After finding "Expand the 5" in the material below, output its line and every line after it through the last, exactly, but not the pictures.

- - -

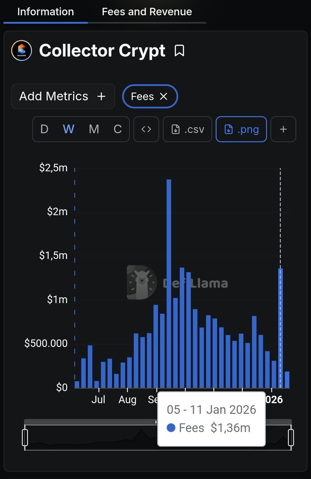
Task: Download chart as .png image
Action: pyautogui.click(x=241, y=129)
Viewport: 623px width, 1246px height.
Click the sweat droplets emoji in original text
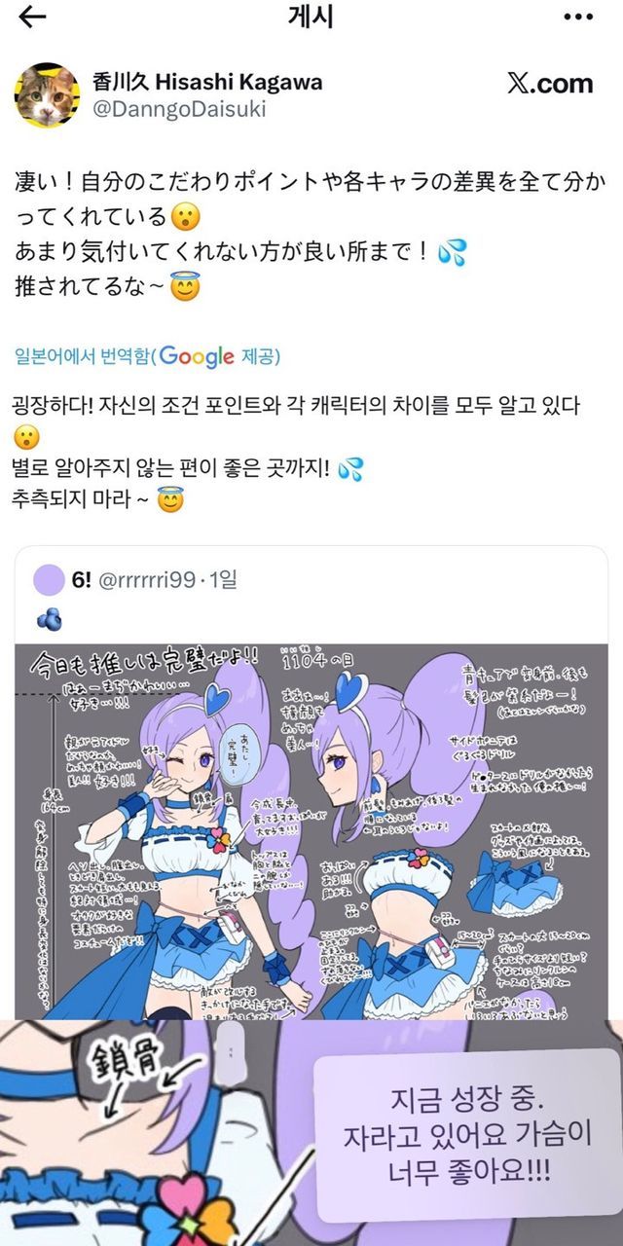(453, 252)
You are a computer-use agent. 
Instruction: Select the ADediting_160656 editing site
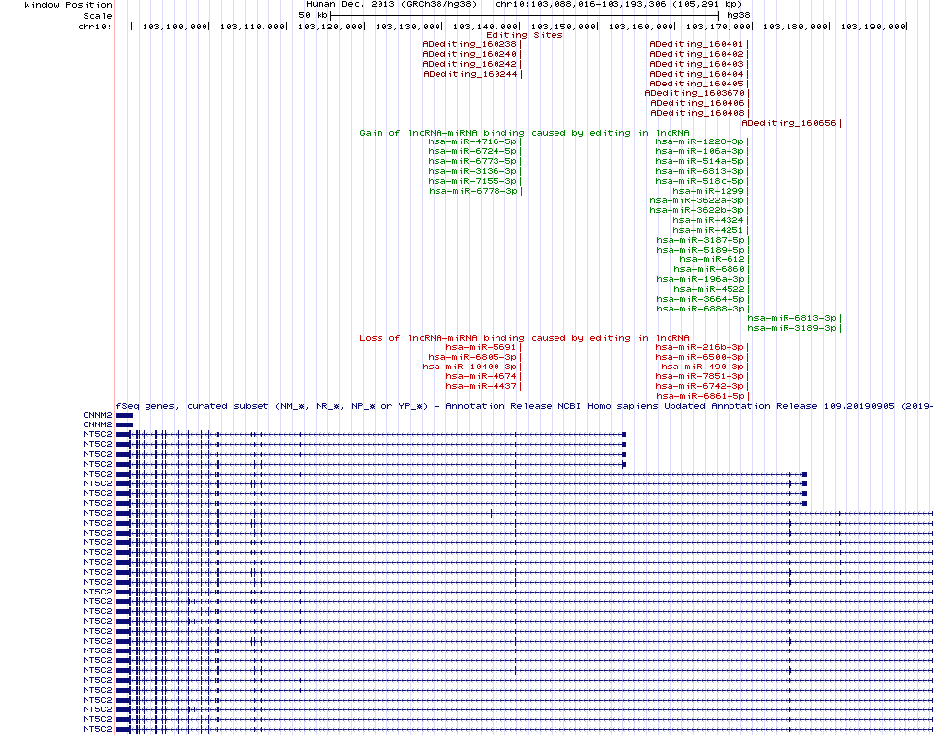point(789,123)
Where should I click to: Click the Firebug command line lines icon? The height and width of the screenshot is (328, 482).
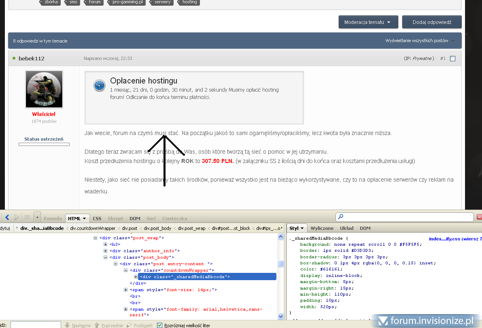tap(27, 218)
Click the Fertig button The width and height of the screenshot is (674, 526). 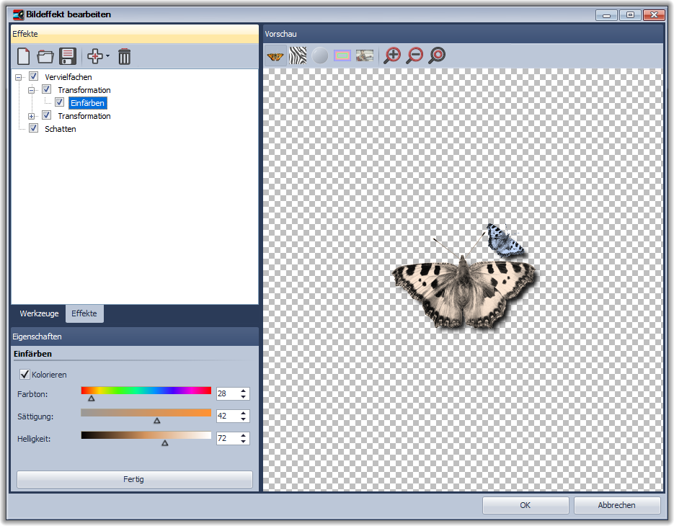point(134,479)
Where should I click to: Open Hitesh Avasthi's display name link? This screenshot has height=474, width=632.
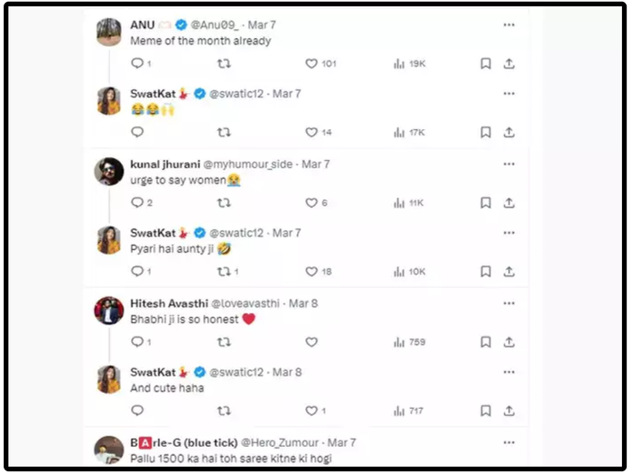170,303

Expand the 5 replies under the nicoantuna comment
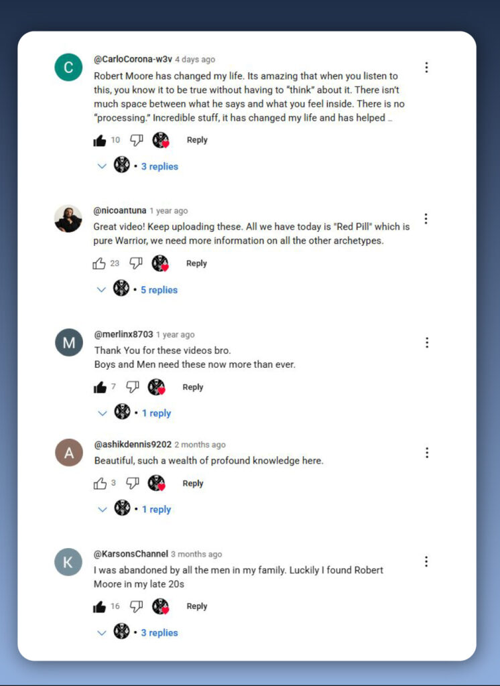pyautogui.click(x=137, y=289)
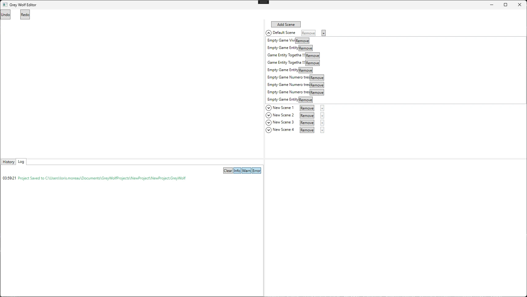Remove the Empty Game Vivi entity

[302, 41]
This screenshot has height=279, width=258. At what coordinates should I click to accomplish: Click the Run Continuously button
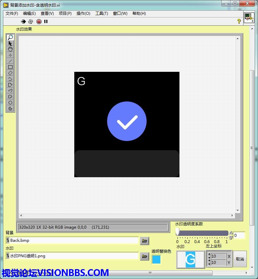(x=31, y=21)
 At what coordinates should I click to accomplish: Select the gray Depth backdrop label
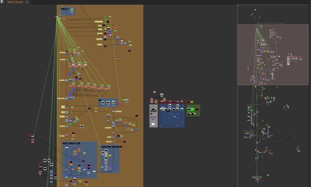coord(154,112)
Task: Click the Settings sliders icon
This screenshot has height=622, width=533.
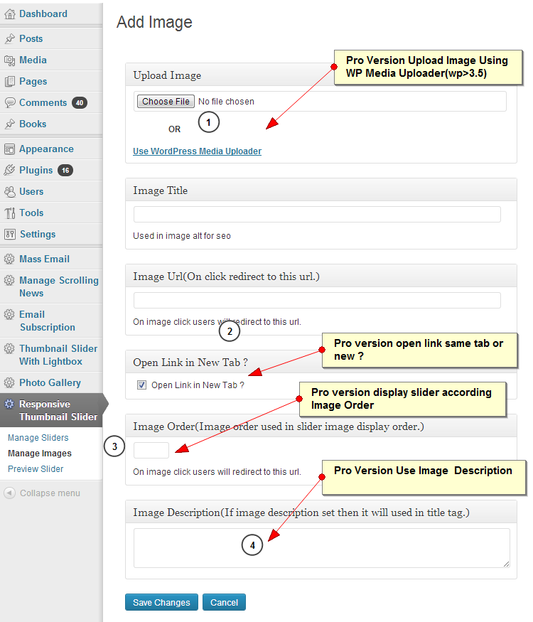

- - -

Output of the exercise:
Expand the 5 replies under the nicoantuna comment
pyautogui.click(x=137, y=289)
Remove the Empty Game Vivi entity

[302, 41]
This screenshot has height=279, width=258. At what coordinates should I click to accomplish: Click the Run Continuously button
(x=31, y=21)
 At what coordinates should I click to accomplish: Select the gray Depth backdrop label
coord(154,112)
Task: Click the Settings sliders icon
This screenshot has height=622, width=533.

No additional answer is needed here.